━━ Data shown
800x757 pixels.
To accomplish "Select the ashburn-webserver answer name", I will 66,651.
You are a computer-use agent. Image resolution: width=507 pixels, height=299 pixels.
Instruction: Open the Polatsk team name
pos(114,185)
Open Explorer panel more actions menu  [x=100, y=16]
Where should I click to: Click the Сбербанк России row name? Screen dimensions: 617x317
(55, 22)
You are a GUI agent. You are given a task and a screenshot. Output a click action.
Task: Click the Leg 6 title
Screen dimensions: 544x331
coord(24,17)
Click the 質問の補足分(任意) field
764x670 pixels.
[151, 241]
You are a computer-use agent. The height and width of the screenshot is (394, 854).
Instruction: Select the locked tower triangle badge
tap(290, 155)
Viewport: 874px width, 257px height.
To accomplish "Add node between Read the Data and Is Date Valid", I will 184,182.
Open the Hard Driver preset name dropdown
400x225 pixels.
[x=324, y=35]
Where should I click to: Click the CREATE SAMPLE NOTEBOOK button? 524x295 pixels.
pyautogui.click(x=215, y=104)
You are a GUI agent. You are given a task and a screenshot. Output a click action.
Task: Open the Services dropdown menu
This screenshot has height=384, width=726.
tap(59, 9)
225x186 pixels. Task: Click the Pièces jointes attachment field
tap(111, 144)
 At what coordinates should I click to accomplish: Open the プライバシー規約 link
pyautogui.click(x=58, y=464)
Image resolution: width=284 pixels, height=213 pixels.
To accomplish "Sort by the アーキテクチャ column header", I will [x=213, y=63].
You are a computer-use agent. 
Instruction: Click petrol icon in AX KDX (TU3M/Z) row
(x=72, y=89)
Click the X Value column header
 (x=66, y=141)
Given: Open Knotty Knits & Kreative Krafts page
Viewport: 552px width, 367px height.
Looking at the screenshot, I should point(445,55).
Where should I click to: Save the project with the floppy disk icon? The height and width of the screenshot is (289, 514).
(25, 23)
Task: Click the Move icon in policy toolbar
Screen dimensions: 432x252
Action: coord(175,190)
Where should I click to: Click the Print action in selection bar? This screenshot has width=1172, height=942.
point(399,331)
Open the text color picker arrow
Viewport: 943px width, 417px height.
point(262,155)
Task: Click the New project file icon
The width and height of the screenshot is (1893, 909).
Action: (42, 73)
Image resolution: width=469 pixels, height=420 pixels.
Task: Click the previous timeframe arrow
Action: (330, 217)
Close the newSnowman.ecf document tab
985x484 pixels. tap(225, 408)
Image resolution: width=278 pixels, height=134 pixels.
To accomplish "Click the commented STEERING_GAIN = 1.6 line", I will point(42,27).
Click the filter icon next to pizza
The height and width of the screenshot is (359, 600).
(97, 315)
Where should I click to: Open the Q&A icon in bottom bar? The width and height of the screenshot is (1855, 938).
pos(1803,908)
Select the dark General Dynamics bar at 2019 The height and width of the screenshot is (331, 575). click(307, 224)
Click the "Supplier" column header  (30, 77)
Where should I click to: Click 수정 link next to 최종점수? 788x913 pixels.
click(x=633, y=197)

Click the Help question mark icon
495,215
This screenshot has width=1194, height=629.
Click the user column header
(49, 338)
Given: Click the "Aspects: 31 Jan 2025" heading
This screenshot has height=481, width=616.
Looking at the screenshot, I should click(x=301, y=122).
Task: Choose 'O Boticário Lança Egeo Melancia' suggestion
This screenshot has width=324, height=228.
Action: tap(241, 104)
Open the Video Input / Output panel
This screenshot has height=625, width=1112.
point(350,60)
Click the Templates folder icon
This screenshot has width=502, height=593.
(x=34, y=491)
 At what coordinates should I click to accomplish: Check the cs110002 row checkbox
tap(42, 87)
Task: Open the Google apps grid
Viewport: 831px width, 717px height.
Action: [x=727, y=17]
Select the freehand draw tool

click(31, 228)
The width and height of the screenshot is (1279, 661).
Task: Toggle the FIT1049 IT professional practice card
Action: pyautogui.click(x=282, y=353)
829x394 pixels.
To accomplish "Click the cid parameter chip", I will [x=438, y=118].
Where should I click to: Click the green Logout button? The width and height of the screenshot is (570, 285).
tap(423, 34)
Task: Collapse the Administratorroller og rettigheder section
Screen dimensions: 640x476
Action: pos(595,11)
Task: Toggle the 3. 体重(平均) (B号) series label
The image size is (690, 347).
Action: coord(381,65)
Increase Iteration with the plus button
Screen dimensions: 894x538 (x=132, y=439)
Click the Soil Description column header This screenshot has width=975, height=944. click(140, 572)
━━━━
[Aim of the task] Search the entries for the string "agent" and collect each line that has it.

[Written answer]
You are a computer-use agent. Image resolution: width=507 pixels, height=299 pixels.
You are a GUI agent. You are given a task and a screenshot. Output a click action.
You are a computer-use agent. The height and width of the screenshot is (394, 854).
You are a GUI agent. You are given a task and a screenshot. Output a click action.
You are a computer-use agent. 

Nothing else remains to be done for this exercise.